● WHAT YOU ARE ASKED TO DO: The expected output is the set of lines below beginning at the one that contains "Task: Open Passenger Seat part dropdown" and ending at the final line, reproduced exactly.

● SUPPLIED MATERIAL:
- Opening Delimiter -
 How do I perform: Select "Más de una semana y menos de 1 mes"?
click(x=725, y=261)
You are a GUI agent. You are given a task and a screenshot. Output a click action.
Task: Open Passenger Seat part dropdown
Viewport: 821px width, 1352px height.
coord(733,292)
- Closing Delimiter -
● YOUR RESPONSE:
Task: Open Passenger Seat part dropdown
Viewport: 821px width, 1352px height.
coord(733,292)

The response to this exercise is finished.